**Travail demandé**.
1 - Recopiez fidèlement, dans le texte sur les élections européennes, le passage allant de « Sans grande surprise, à » jusqu'à « relance de l’U.E.. ».
2 - Poursuivez le texte sur les élections européennes en reprenant juste après sa dernière phrase.

**Texte fourni**.
+ + + + +

Sans grande surprise, à peine plus de deux citoyens européens sur cinq se sont finalement rendus aux urnes en fin de semaine dernière pour désigner leurs députés au Parlement de Strasbourg. Cette élection, en plus d’avoir suscité l’indifférence générale, comme le présageait justement Serge Truffaut dans son éditorial du 19 mai, a par ailleurs permis de conforter la majorité européenne de droite. Cette poignée de résultats, somme toute assez peu reluisants pour les quelques partisans d’une Europe résolument tournée vers le progrès social, vient mettre un terme à un cycle d’occasions manquées de relance de l’U.E..

+ + + + +

**Matériel fourni**.
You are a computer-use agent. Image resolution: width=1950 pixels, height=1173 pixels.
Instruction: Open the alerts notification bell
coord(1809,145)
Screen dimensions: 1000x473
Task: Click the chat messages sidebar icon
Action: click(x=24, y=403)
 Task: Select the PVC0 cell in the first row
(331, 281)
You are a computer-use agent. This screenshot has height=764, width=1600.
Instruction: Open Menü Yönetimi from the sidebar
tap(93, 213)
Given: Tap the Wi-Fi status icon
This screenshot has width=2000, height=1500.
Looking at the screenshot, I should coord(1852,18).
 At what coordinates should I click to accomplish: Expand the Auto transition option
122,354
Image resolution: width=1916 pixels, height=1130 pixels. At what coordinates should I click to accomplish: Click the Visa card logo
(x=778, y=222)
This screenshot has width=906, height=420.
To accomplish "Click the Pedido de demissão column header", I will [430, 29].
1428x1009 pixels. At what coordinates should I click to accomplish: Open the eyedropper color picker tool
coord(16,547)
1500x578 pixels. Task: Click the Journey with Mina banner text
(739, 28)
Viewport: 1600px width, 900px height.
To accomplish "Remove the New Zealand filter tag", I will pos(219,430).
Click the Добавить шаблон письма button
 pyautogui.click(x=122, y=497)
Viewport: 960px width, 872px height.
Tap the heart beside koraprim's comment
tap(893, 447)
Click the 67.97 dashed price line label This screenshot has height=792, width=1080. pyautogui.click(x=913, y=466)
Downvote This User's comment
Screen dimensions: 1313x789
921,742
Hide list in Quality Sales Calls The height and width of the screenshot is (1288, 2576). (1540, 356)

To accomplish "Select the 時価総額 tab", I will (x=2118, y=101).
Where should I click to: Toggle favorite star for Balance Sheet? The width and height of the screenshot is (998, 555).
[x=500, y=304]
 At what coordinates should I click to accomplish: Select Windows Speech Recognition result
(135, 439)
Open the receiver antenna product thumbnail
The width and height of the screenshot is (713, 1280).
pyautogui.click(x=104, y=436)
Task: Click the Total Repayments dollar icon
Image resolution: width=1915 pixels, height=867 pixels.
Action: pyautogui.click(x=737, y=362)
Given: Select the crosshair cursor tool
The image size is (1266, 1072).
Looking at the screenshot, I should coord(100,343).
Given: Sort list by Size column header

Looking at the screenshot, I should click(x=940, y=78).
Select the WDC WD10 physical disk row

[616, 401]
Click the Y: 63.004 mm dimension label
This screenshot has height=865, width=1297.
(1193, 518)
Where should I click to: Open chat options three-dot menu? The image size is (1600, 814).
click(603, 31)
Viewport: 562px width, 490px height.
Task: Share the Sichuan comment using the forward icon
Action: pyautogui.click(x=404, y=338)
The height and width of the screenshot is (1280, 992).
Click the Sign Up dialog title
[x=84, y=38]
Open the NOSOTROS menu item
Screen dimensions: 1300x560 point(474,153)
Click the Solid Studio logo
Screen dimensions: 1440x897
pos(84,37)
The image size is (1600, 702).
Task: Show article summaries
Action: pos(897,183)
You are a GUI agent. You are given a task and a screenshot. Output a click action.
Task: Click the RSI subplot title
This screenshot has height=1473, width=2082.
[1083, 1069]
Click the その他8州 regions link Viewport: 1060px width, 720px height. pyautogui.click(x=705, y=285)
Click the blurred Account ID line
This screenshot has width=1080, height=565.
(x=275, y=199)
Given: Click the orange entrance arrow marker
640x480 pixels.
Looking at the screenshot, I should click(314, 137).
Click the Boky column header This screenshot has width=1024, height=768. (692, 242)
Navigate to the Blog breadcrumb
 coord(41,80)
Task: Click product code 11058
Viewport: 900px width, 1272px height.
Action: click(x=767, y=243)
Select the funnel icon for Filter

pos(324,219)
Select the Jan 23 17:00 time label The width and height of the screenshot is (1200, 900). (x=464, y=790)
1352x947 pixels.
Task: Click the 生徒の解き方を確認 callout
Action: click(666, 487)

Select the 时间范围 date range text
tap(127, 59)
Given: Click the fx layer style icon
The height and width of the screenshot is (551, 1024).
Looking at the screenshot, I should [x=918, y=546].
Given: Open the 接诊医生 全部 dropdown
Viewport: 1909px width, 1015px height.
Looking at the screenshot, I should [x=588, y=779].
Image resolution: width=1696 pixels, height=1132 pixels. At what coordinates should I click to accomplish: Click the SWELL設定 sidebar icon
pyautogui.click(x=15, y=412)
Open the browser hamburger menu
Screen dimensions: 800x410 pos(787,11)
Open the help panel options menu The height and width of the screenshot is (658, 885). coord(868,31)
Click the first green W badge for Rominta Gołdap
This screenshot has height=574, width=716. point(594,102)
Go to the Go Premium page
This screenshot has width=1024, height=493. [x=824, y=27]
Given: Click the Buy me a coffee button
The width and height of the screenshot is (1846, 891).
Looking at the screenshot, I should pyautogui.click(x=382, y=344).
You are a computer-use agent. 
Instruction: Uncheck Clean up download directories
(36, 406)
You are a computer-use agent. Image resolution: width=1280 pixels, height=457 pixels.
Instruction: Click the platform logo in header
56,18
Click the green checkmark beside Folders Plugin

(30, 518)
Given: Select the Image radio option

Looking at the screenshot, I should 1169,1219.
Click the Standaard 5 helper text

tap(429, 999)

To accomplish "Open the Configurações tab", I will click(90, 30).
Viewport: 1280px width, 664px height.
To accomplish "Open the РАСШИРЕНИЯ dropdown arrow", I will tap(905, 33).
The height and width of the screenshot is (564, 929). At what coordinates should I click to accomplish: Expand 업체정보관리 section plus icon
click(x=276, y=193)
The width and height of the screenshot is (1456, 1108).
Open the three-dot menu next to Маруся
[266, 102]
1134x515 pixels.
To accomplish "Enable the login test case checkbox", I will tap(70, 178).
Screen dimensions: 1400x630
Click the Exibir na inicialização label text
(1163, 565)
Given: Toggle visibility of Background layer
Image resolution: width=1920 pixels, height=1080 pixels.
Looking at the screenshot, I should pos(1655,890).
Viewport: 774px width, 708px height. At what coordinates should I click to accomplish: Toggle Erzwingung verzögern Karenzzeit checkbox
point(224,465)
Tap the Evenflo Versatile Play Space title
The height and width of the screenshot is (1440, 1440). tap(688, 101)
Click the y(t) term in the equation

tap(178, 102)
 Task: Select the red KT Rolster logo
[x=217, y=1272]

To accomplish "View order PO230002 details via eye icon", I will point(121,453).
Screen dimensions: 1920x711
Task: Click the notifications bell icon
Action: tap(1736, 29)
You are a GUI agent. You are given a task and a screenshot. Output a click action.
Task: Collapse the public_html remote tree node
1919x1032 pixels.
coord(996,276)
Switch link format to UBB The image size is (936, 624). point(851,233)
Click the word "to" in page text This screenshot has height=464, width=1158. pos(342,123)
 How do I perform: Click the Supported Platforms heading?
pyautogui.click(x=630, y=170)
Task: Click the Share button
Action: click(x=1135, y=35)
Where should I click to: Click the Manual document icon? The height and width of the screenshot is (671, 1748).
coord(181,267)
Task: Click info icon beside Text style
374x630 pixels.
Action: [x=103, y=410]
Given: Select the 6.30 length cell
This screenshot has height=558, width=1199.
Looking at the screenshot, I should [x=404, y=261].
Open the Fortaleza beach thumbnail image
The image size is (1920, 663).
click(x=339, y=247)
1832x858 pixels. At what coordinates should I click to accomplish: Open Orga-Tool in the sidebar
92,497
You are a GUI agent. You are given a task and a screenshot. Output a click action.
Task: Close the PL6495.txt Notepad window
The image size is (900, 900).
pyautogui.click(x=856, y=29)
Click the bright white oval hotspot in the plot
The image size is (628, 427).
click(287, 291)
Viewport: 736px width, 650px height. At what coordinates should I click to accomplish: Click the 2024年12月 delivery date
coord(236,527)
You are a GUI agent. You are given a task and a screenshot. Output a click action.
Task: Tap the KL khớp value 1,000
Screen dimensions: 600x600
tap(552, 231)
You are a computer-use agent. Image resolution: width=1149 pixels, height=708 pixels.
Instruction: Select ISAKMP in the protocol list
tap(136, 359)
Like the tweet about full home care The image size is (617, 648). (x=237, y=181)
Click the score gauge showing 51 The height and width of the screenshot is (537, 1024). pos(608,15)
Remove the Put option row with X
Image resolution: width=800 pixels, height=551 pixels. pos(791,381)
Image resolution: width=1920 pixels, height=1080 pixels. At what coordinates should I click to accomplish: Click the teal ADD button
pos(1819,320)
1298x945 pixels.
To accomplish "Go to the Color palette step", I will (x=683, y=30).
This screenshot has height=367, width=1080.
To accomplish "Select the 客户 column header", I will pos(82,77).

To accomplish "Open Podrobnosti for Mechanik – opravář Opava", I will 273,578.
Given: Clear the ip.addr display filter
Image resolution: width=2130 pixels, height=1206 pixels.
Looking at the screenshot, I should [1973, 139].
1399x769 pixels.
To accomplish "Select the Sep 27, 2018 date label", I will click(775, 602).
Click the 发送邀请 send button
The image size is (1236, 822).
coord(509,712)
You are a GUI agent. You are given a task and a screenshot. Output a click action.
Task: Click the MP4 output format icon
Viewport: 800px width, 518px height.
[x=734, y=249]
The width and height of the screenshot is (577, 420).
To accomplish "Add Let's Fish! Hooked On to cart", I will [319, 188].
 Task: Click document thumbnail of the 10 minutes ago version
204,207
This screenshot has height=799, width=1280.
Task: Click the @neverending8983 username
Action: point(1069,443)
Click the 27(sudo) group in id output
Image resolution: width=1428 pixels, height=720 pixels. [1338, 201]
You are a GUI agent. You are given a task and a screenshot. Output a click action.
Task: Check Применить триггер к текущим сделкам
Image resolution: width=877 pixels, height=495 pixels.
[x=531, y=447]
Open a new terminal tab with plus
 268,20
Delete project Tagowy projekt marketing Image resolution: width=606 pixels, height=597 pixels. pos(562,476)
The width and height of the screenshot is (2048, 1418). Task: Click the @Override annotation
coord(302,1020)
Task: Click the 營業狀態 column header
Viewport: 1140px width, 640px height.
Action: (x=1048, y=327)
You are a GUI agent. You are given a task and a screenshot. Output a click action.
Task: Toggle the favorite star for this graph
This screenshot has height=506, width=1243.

+ + + + +

**Réponses attendues**.
1 -
Sans grande surprise, à peine plus de deux citoyens européens sur cinq se sont finalement rendus aux urnes en fin de semaine dernière pour désigner leurs députés au Parlement de Strasbourg. Cette élection, en plus d’avoir suscité l’indifférence générale, comme le présageait justement Serge Truffaut dans son éditorial du 19 mai, a par ailleurs permis de conforter la majorité européenne de droite. Cette poignée de résultats, somme toute assez peu reluisants pour les quelques partisans d’une Europe résolument tournée vers le progrès social, vient mettre un terme à un cycle d’occasions manquées de relance de l’U.E..

2 -
Alors que, depuis le dernier renouvellement de 2004, les événements s’étaient accélérés dans le processus de construction européenne, on a finalement assisté au freinage de l’intégration. Tout d’abord, le rejet du Traité constitutionnel européen (TCE) par les référendums français et néerlandais de 2005 a révélé une fracture qui continue de paraître systématiquement indépassable chez les électeurs. Pis, cet événement a fait voler en éclat les clivages traditionnels et il continue de paraître infranchissable au sein même des partis politiques. À ce titre, les piètres résultats du Parti socialiste français (seulement 16 % des votes) reflètent sans nul doute le peu de crédibilité que ce mouvement peut encore avoir sur le sujet, tant les rabibochages récents n’ont pu cacher les incohérences idéologiques issues des divisions passées.

Enfin, plus récemment, le refus du Traité de Lisbonne par les citoyens irlandais est venu sanctionner un texte dont la plus-value institutionnelle était toute relative par rapport au TCE qu’il était censé remplacer.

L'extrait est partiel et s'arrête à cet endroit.